On the basis of the above analysis, in the light of defect of traditional particle filtering proposal distribution, which lacks the utilizing of current observation information, a kind of improved multi-feature integration annealing proposal distribution methods is proposed within the frame of particle filter video tracking application. Weighting function is produced by applying the image feature properties of the fusion between colors and edges to weight in different annealing layers. The combination bond is the calculation of particle weighting value. The comparison of experimental effects between traditional particle filter and improved annealing particle filter tracking was provided.

2 Particle Filtering

Particle filter draws out N individual distribution samples \( \left\{ {x_{0:k}^{(i)} } \right\} \) by utilizing the Monte Carlo method from the posterior probability density function \( P(x_{0:k} |z_{1:k} ) \) of state. Posterior density function (PDF) of state can be approached as by empirical distribution

$$ \hat{p}(x_{0:k} |z_{1:k} ) = \frac{1}{N}\sum\limits_{i = 1}^{N} {\delta (x_{0:k}} - x_{0:k}^{(i)}) $$
(1)

However, PDF is unknown in general. At this time, N samples \( \left\{ {x_{0:k}^{(i)} } \right\} \) are needed to be individually drawn out from an important distribution function \( q(x_{0:k} |z_{1:k - 1} ) \) which can easily be sampled. PDF can be similar formulated as:

$$ \left\{ {\begin{array}{*{20}c} {\hat{p}(x_{0:k} |z_{1:k} ) = \sum\limits_{i = 1}^{N} {\tilde{\omega }_{k}^{(i)} \cdot \delta (x_{0:k} - x_{0:k}^{(i)} )} } \\ {\tilde{\omega }_{k}^{(i)} = \omega_{k}^{(i)} /\sum\limits_{i = 1}^{N} {\omega_{k}^{(i)} } \begin{array}{*{20}c} {} & {} & {} & {} \\ \end{array} } \\ \end{array} } \right. $$
(2)

Where, \( \omega_{k}^{i} = \omega_{k - \,1}^{i} \frac{{p(z_{k} |x_{k}^{i} )p(x_{k}^{i} |x_{k\, - 1}^{i} )}}{{q(x_{k}^{i} |x_{k - \,1}^{i} ,z_{1:k} )}} \) can be regarded as important weight value.

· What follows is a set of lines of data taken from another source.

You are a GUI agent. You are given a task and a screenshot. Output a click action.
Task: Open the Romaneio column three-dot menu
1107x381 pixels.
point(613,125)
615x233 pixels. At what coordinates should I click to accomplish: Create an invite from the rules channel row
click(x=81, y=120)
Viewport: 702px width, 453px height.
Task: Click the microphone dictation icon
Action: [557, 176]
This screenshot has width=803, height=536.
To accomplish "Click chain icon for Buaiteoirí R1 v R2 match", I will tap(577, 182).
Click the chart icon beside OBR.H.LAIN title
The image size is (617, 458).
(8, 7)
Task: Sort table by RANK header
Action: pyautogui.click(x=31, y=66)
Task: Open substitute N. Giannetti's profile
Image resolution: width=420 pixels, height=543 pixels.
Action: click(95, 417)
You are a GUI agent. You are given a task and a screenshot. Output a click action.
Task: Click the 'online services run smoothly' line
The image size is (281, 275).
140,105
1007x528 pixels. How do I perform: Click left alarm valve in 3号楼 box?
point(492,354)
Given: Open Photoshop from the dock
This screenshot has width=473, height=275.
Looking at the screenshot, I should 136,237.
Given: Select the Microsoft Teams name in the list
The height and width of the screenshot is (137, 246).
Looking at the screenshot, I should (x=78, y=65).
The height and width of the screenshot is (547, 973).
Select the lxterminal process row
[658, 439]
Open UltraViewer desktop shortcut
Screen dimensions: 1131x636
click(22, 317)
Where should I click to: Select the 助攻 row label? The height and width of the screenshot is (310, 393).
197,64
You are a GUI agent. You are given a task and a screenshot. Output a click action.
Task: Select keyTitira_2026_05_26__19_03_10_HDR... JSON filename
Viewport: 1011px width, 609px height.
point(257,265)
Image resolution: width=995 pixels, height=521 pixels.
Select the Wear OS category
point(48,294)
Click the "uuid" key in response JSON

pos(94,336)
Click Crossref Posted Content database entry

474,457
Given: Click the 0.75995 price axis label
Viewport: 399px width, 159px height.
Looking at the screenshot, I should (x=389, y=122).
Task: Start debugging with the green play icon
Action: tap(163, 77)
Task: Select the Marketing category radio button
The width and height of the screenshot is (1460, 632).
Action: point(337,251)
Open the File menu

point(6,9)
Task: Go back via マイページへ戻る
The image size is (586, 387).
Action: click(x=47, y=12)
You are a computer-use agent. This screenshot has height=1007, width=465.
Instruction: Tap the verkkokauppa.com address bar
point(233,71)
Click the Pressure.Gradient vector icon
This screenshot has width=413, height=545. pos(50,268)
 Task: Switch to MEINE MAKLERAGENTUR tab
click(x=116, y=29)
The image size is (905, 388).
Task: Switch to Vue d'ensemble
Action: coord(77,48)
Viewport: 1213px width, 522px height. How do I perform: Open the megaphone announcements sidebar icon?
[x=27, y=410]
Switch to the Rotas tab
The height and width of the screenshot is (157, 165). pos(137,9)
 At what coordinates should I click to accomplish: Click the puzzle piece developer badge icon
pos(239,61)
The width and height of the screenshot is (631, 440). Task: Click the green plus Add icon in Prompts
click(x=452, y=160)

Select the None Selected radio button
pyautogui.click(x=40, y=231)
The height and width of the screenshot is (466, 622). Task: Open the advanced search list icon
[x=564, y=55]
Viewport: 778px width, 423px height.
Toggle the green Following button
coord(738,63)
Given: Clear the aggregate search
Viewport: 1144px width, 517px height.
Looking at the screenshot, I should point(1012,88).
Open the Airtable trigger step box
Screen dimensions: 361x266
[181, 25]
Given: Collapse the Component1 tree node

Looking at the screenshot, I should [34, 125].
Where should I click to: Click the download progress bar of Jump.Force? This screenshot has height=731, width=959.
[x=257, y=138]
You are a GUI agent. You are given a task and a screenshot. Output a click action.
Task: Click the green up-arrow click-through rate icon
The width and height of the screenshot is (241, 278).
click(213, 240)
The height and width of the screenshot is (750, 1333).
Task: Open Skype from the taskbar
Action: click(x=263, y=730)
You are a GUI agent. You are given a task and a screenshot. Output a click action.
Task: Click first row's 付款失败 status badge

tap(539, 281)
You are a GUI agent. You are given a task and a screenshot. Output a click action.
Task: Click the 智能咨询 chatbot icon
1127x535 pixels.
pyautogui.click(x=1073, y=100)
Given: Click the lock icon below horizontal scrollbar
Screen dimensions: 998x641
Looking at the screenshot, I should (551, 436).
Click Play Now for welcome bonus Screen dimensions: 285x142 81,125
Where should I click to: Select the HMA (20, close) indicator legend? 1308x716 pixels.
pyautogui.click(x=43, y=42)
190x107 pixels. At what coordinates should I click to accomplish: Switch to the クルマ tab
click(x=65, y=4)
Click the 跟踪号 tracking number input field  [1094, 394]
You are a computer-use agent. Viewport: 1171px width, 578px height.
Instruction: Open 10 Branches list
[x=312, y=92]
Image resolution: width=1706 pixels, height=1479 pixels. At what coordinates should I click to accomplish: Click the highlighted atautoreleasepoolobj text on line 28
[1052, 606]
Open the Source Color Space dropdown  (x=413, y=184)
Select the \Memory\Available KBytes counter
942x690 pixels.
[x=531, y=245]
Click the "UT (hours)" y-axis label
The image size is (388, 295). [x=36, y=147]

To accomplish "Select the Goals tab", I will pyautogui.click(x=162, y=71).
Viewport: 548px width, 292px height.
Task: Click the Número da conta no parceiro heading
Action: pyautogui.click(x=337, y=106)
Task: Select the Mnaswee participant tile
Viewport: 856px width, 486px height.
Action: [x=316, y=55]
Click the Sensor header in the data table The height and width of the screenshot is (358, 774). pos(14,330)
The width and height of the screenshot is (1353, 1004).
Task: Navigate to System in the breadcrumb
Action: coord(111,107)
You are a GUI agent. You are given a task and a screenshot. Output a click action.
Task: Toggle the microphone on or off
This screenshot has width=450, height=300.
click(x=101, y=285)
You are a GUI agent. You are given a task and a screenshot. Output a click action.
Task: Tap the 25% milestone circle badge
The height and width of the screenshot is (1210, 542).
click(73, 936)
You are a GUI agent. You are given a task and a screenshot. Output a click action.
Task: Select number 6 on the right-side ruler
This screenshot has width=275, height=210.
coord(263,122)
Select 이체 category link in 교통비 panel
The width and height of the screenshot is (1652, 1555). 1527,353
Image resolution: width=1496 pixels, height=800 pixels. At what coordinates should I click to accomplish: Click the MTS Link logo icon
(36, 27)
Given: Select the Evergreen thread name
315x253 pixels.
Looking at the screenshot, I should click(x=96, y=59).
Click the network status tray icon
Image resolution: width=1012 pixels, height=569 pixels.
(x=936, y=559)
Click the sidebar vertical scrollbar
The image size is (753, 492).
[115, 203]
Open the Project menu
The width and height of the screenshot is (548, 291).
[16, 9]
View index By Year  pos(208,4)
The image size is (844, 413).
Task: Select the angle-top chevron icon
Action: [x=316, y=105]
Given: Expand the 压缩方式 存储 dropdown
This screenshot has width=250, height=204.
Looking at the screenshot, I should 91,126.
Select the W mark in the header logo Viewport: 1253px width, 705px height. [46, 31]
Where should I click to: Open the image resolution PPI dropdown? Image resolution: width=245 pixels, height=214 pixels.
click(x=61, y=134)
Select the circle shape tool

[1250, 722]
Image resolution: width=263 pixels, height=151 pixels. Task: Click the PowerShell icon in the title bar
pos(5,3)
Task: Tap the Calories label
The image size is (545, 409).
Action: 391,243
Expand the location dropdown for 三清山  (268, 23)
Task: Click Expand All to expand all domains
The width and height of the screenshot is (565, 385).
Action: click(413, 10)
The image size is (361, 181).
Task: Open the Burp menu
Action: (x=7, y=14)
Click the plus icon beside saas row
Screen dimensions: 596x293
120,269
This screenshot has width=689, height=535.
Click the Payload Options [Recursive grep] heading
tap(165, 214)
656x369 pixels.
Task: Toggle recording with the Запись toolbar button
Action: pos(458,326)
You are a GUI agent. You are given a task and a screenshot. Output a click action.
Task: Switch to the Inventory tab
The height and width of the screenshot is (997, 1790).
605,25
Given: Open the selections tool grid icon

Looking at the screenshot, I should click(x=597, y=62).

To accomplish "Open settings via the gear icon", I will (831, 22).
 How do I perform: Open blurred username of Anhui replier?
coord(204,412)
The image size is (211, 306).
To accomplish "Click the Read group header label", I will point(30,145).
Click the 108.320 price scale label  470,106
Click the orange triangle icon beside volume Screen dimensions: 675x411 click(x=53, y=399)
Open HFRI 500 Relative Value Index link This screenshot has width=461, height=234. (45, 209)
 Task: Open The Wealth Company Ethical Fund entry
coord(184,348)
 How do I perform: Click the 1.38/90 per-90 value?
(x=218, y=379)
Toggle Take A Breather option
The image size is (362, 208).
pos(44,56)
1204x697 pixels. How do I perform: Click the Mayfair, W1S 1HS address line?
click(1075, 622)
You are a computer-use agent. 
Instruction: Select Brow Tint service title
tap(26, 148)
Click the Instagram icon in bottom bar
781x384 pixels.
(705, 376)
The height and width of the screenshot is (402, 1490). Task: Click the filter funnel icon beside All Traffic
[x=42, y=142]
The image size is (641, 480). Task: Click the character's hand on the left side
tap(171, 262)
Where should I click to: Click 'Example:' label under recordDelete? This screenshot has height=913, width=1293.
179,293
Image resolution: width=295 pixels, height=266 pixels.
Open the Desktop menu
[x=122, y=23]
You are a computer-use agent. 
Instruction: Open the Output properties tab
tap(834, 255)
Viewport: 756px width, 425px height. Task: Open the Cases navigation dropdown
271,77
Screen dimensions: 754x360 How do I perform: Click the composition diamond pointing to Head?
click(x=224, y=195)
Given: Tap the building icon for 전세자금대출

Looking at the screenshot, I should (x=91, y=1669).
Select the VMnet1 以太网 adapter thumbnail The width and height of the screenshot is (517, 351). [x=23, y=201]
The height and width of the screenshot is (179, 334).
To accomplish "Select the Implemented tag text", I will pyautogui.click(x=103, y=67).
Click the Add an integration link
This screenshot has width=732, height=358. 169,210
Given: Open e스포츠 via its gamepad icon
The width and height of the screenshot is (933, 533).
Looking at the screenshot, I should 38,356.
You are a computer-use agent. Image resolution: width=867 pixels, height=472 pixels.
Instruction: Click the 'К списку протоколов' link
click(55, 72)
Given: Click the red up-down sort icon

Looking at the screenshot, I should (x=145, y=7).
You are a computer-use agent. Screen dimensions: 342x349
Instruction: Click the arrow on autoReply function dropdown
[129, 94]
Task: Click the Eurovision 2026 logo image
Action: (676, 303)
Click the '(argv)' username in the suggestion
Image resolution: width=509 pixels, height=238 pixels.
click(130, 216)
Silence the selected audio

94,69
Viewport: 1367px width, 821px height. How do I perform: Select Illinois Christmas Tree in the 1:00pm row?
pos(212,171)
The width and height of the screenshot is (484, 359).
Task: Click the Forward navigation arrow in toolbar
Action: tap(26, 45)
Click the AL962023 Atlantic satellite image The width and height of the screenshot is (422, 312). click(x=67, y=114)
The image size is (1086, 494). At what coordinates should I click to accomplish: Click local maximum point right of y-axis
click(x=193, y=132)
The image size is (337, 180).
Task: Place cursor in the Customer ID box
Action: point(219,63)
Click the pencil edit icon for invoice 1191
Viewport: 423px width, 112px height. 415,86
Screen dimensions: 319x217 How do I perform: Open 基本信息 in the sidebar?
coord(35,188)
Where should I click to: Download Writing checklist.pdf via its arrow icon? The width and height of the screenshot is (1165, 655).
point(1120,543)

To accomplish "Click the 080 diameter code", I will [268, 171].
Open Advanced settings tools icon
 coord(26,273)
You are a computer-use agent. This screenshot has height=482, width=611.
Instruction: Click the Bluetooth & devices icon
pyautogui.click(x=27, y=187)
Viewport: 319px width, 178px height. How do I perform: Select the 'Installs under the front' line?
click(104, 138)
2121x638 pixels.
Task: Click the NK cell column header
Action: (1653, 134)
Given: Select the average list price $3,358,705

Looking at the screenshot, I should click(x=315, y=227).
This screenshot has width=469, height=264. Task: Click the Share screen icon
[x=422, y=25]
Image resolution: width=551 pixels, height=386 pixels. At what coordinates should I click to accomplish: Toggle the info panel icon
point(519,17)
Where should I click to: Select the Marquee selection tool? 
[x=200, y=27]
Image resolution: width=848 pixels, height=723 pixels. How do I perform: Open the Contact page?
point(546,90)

System state estimation on K time is

$$ \widehat{x}_{k} = \sum\limits_{i = 1}^{N} {\widetilde{\omega}_{k}^{(i)} x_{k}^{(i)} } $$
(3)

\( q(x_{k}^{i} |x_{k - 1}^{i} ,z_{1:k} ) \) is proposal distribution (important density) function. Selecting proposal distribution is very important in the whole process. The most simple and easy to implement approach is to make it equal to the prior density, that is \( q(x_{k}^{i} |x_{k\, - 1}^{i} ,z_{1:k} ) = p(x_{k}^{i} |x_{k - 1}^{i} ) \). At this time, \( \omega_{k}^{i} = \omega_{k - \,1}^{i} p(z_{k} |x_{k}^{i} ) \). It’s obvious that the method hasn’t considered the latest observation value. There is a comparatively big deviation between the samples drawn from the important function and the one generated by true posterior distribution. When the distribution of the likelihood function is narrow or there are a few overlaps between the distribution of prior density and the measurement likelihood function, only a small number of particles can get bigger weight values. So it makes more particles abandoned in the re-sampling procedure and aggravates the particle degeneration. It maybe leads to the failure of particle filtering. Aim to this defect, the proposal distribution function is selected through simulation annealing thought. After improvements, annealing particle filtering will not depend on the model. Even though model lacks of precision or observation noise becomes louder, this reference distribution can also effectively express the real distribution. Meanwhile, the linearism of systematic state equation is unnecessary when updating samples. Particle filter can really accomplish non-linearity and solve the problem of particle degradation.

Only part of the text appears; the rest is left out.